A picture-free, exact copy of all the records below is the goal.
BEGIN
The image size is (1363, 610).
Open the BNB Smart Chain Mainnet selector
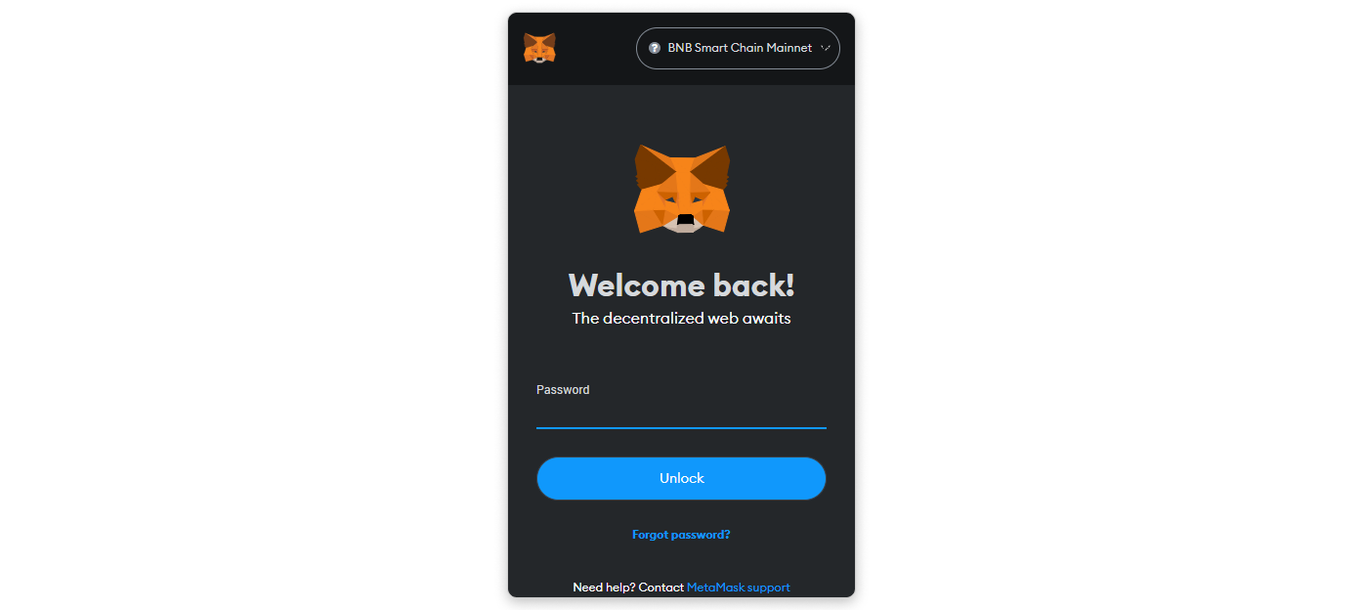click(738, 48)

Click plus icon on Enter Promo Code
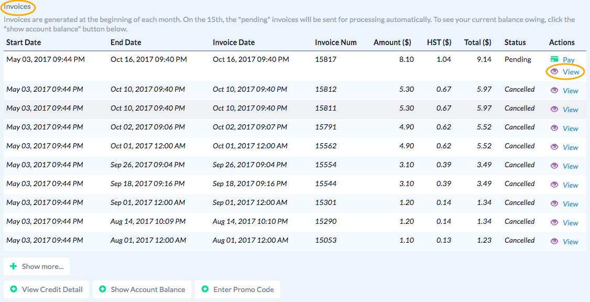pos(205,289)
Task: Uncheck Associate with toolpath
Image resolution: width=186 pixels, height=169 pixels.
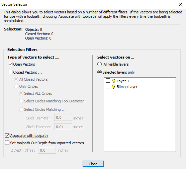Action: click(7, 136)
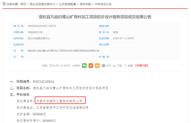Open 首页 in the breadcrumb
The height and width of the screenshot is (123, 191).
(x=23, y=4)
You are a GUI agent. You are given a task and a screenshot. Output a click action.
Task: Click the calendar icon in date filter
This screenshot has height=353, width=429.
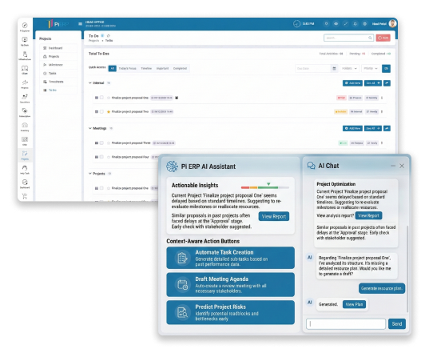334,69
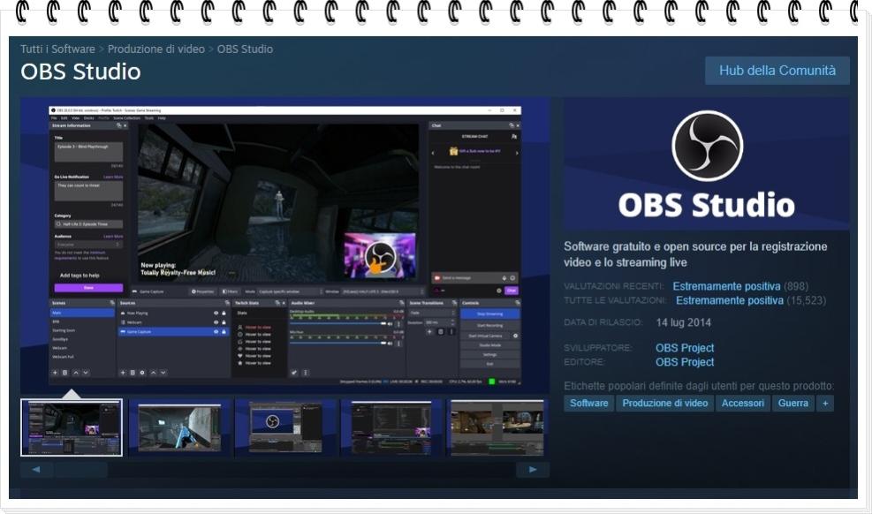The width and height of the screenshot is (872, 514).
Task: Click the Properties gear button below the preview
Action: pyautogui.click(x=203, y=291)
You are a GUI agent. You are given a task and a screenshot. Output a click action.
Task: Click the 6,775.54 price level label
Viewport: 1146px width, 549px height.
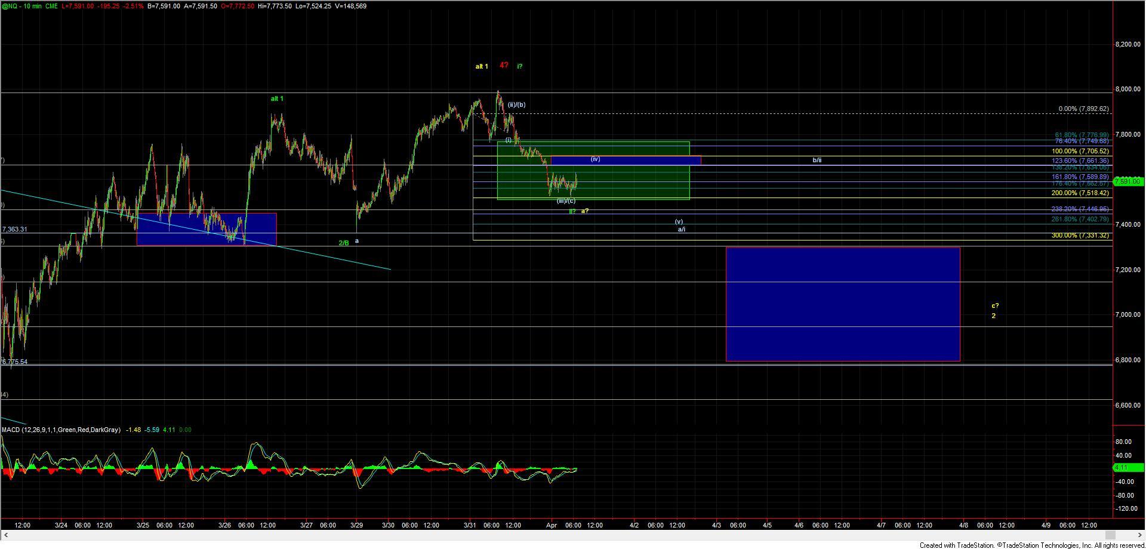15,362
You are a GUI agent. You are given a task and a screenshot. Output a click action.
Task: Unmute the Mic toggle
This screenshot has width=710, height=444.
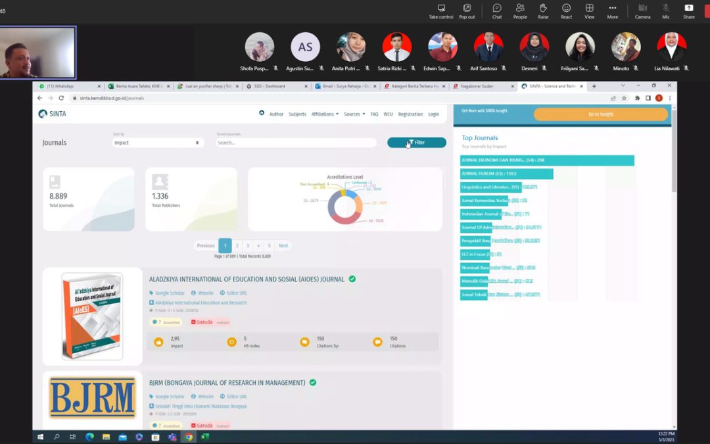pos(665,11)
END
EXERCISE OUTPUT:
The image size is (1363, 610).
Open the BNB Smart Chain Mainnet selector
click(738, 48)

Click plus icon on Enter Promo Code
pos(205,289)
Task: Uncheck Associate with toolpath
Image resolution: width=186 pixels, height=169 pixels.
Action: click(7, 136)
Open 首页 in the breadcrumb
The height and width of the screenshot is (123, 191).
(x=23, y=4)
You are a GUI agent. You are given a task and a screenshot. Output a click action.
Task: Click the calendar icon in date filter
This screenshot has height=353, width=429.
334,69
The width and height of the screenshot is (872, 514).
Task: Click the Properties gear button below the preview
Action: pyautogui.click(x=203, y=291)
You are a GUI agent. You are given a task and a screenshot. Output a click action.
Task: Click the 6,775.54 price level label
Viewport: 1146px width, 549px height.
15,362
You are a GUI agent. You are given a task and a screenshot. Output a click action.
Task: Unmute the Mic toggle
This screenshot has width=710, height=444.
pos(665,11)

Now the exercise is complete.